▸ GOAL OF THE EXERCISE
Once you reach the line containing "Standorte (169, 2338)" in the data below, restate each line word for word up to and including the one containing "Jobs (158, 2291)".

■ ■ ■ ■

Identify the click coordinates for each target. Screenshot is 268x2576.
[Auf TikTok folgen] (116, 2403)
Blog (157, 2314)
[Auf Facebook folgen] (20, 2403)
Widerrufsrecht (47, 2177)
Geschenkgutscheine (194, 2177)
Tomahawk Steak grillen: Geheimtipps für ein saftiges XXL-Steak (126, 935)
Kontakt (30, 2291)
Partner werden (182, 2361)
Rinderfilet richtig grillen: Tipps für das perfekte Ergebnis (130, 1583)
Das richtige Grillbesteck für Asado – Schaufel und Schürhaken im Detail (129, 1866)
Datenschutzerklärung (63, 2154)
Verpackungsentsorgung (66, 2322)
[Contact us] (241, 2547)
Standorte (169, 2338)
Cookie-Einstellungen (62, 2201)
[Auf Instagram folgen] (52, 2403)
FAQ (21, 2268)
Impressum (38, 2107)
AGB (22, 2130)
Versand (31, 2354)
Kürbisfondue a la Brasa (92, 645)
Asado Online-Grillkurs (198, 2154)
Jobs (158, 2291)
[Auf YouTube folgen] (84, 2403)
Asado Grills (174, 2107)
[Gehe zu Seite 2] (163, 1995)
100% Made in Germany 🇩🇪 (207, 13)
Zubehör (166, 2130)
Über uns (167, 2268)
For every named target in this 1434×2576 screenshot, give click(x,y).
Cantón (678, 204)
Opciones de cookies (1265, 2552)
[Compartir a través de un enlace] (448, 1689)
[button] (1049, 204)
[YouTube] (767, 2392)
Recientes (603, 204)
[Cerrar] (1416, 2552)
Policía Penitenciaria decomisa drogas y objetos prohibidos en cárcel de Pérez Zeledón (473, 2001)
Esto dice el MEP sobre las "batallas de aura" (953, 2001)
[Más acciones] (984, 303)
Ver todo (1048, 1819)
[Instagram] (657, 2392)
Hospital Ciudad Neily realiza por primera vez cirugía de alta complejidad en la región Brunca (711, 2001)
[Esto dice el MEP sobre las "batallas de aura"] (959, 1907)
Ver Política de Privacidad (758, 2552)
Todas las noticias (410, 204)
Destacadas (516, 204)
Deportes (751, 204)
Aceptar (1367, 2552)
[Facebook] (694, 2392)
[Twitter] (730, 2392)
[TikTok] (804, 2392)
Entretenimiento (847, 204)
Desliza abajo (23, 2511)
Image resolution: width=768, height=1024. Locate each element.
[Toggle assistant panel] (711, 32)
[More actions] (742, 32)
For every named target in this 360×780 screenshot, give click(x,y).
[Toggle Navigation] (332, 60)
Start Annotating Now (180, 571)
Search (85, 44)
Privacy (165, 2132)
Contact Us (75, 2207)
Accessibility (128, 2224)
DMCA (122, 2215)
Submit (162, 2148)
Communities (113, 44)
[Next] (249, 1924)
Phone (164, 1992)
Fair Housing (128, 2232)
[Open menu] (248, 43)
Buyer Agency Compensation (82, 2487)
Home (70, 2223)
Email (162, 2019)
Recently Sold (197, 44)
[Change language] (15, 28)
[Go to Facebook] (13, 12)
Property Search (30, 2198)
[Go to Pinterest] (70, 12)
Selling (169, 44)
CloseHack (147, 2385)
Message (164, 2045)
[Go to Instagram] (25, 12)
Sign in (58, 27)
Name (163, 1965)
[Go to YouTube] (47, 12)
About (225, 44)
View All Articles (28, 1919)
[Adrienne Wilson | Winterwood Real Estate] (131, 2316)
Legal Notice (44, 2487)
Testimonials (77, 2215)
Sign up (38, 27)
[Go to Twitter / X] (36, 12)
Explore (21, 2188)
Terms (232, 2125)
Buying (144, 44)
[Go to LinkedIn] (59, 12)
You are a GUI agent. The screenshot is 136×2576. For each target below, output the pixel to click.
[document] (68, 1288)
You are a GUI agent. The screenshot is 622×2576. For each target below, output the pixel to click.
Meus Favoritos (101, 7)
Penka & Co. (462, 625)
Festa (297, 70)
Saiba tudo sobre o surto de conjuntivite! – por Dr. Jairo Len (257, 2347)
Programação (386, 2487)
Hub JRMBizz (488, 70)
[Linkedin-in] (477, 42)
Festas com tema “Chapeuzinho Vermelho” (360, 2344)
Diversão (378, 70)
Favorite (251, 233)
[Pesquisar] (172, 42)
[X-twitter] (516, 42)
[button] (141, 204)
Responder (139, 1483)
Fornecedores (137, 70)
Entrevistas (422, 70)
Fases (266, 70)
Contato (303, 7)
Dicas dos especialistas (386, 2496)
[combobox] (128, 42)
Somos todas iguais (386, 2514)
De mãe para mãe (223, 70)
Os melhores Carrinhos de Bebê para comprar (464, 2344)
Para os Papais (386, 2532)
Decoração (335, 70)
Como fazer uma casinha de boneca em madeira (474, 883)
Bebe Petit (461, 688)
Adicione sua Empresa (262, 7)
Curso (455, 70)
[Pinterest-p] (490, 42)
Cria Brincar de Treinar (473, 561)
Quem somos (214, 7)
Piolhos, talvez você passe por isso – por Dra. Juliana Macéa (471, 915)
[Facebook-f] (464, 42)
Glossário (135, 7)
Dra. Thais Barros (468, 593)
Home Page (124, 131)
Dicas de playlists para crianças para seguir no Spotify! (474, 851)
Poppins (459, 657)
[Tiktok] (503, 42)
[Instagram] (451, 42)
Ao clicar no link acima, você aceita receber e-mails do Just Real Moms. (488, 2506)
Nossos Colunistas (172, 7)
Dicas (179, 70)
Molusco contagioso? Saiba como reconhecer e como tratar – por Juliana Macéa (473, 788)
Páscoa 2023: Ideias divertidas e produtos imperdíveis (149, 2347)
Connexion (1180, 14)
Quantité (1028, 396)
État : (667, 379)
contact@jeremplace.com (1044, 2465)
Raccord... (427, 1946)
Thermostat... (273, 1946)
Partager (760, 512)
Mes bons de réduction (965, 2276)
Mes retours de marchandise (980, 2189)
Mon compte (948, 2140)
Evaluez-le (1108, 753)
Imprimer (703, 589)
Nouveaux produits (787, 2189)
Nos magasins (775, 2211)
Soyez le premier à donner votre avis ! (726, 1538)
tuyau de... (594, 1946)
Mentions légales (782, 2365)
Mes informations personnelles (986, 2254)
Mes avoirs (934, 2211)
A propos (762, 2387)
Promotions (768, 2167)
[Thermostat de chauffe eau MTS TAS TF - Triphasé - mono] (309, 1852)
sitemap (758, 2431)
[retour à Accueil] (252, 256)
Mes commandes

■ ■ ■ ■

▸ WORKED SOLUTION
Standorte (169, 2338)
Cookie-Einstellungen (62, 2201)
[Auf Instagram folgen] (52, 2403)
FAQ (21, 2268)
Impressum (38, 2107)
AGB (22, 2130)
Versand (31, 2354)
Kürbisfondue a la Brasa (92, 645)
Asado Online-Grillkurs (198, 2154)
Jobs (158, 2291)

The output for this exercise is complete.